* _Text passage_
#####
On March 10, 1983, the Northern Native Broadcast Access Program (NNBAP) was announced, which provided $33.1 million over four years to thirteen northern aboriginal organizations to produce radio and/or television programming.

While programs for Australian aboriginal media tended to fund specific projects, the NNBAP allowed broadcasters to build permanent organizations, establish governance and management infrastructures, prepare production facilities, and design program schedules.

The program had its limitations. Funding assumed that an hour of television cost $5,000 to produce. However, the actual cost of an hour of programming at CBC in 1983 was $36,000, more than five times more than the NNBAP formula. Funding was also tied to levels of production: IBC was required to produce five hours of Inuktitut language programming per week. Still, for the first time, IBC and the other indigenous broadcasters had a relatively solid funding base to build on, and a guarantee of at least four years of support.

To produce five hours of broadcast-quality television each week, IBC established five Inuit-staffed production centres through a two-year training program, including Inuit camera people, editors, switchers, sound recordists, lighting technicians, content producers (researchers, writers, directors, producers, journalists, on-air personnel), managers, administrators, and a governing board. Eighteen trainees from five communities began the intensive program in 1983, and sixteen completed the course two years later.
#####
* _Request A_
According to the broadcasting passage, how much did an hour of programming actually cost at CBC in 1983?
* _Request B_
Retype the part of the broadcasting passage starting at "While programs for" and ending at "years of support.".

* _Given material_
#####
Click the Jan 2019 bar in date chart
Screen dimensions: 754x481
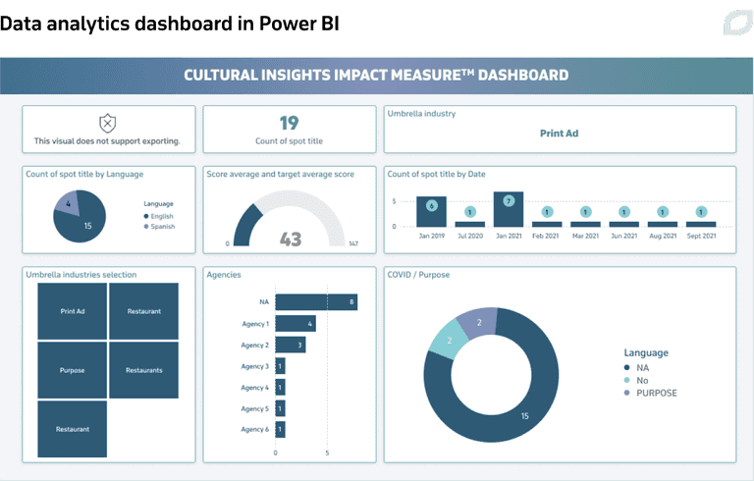point(432,210)
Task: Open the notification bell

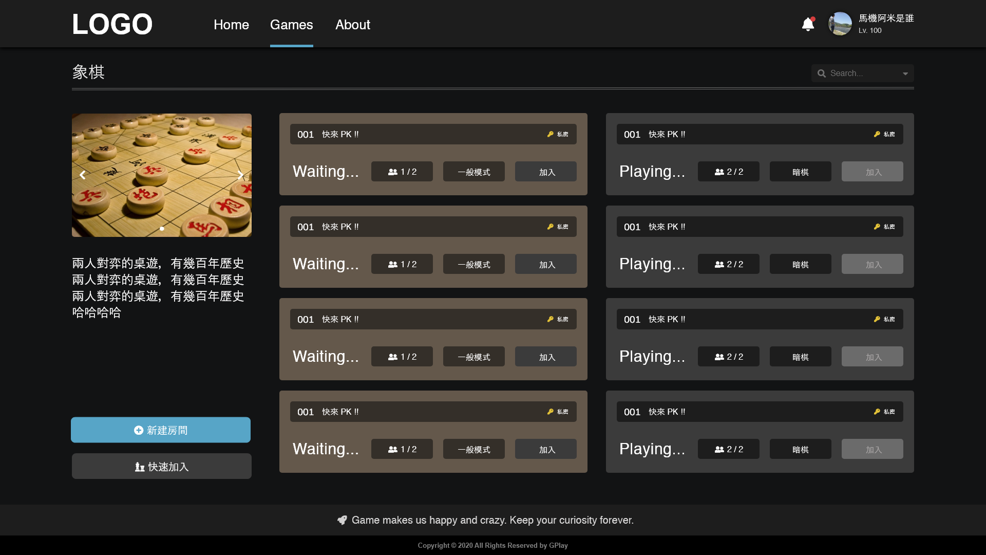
#####
* _Written response A_
$36,000

* _Written response B_
While programs for Australian aboriginal media tended to fund specific projects, the NNBAP allowed broadcasters to build permanent organizations, establish governance and management infrastructures, prepare production facilities, and design program schedules.

The program had its limitations. Funding assumed that an hour of television cost $5,000 to produce. However, the actual cost of an hour of programming at CBC in 1983 was $36,000, more than five times more than the NNBAP formula. Funding was also tied to levels of production: IBC was required to produce five hours of Inuktitut language programming per week. Still, for the first time, IBC and the other indigenous broadcasters had a relatively solid funding base to build on, and a guarantee of at least four years of support.